Sure, everyone makes an editorial goof once in a while, but it just seems a little professionally unfortunate when it's plastered all over the internet. And in a story about colonoscopies, nonetheless. My girlfriend--you'll remember her name is Susanne--thinks that spelling is going to change, thanks to the fact that people can just have their computers spell-check everything these days. Perhaps the issue is not that spelling and writing will destandardize, but that it will turn into some bland form predetermined by the words that are loaded in the spelling and grammar checkers in Microsoft Word. That's a bit much for me to bear.

Maybe I'm overreacting to what happened in the AP article. Maybe it isn't the harbinger of our language's dissolving digital future, but does indeed come down to a simple goof. It's not like they sit around in the AP newsroom and let Microsoft Word edit out all their spelling mistakes. The point remains the same--I just need to know if she enjoys seeing her friends in uncompromising or compromising positions. The whole article is at stake.

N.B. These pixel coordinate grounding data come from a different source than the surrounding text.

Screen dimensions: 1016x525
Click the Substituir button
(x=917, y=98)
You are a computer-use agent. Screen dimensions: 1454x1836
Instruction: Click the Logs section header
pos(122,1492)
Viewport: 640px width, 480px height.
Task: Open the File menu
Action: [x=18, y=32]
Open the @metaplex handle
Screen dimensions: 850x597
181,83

If she knows colonoscopies are potentially awkward, then the article should read "compromising positions." But if it was meant to read "uncompromising positions," it means something completely different. It means your standard colonoscopy patient isn't bashful and timid about the procedure at all. Rather, she is completely comfortable--in fact, in her element--to have that magic camera tube all up in her anatomy. And that's an altogether different kind of party.


Sunday, March 21, 2004

Mail-Order Mysticism


My father, who is the pastor at Our Saviour's Lutheran in Council Bluffs, had made some joke about having to cleanse and bless one of the rooms in the church for whatever reason. I think he Googled "blessing an office" and came up with Rowe-Staley's "Services Offered" catalog, where you can order, among other things, a blessing of an office space to cleanse it of the filthy residual energies left by the former occupant, or perhaps by whatever pent-up stress that your skull fails to contain. I do understand the psychological effect a space--and its design and cleanliness--can have, but this seems patently ridiculous.

Perhaps I assert my skepticism too quickly. As it says in her biography, Rowe-Staley is an ordained minister in the Universal Brotherhood, and has been a big player, it seems, in the Dade County Women's Chamber of Commerce. So maybe I jumped the gun on this; I do honestly respect a successful businesswoman. And my appreciation of a religious authority knows no boundaries.

So I checked out this Universal Brotherhood, because, you know, religions interest me. They're really quite flexible in who they are and what they believe; it seems like I can pretty much believe anything I want and be a member, because they aren't really big on doctrine in the Universal Brotherhood. Even better, I learned on their FAQ page that anyone can be ordained in their order, as long as they are willing to affirm the following pledge:

"I HEREBY DEDICATE MY LIFE TO THE BROTHERHOOD OF MANKIND."

Simple enough. Maybe I'll just swing by their store and add ordination to my shopping cart; heck, I spent two years in seminary and just got a master's; I have plenty of friends who are spending four years to get their MDiv, just so they can go stand up in a robe at some funerals and hitch some people. I wonder if they know about this gig--$75 bucks and I'm going to be out there marrying and burying 'em.

But wait--didn't I get this forward not too long ago in the junk mail? The one where I send them some money and they make me a minister? And didn't I learn from Bug-Eyed Earl that God would kill me if I abused the privileges of the mail-order ordination certificate?

You and I know that's just not my plan. Maybe I can get on the women's chamber of commerce if I get ordained. But I am a little surprised a self-respecting, forward-minded shaman like Rowe-Staley could agree to be ordained in a...erm...corporation like the Universal Brotherhood; has the God/Goddess stopped clueing people off to the incredibly insensitive lack of gender-neutral language in their dedication to the "brotherhood of mankind?" Skip them. I'm digging out that spam.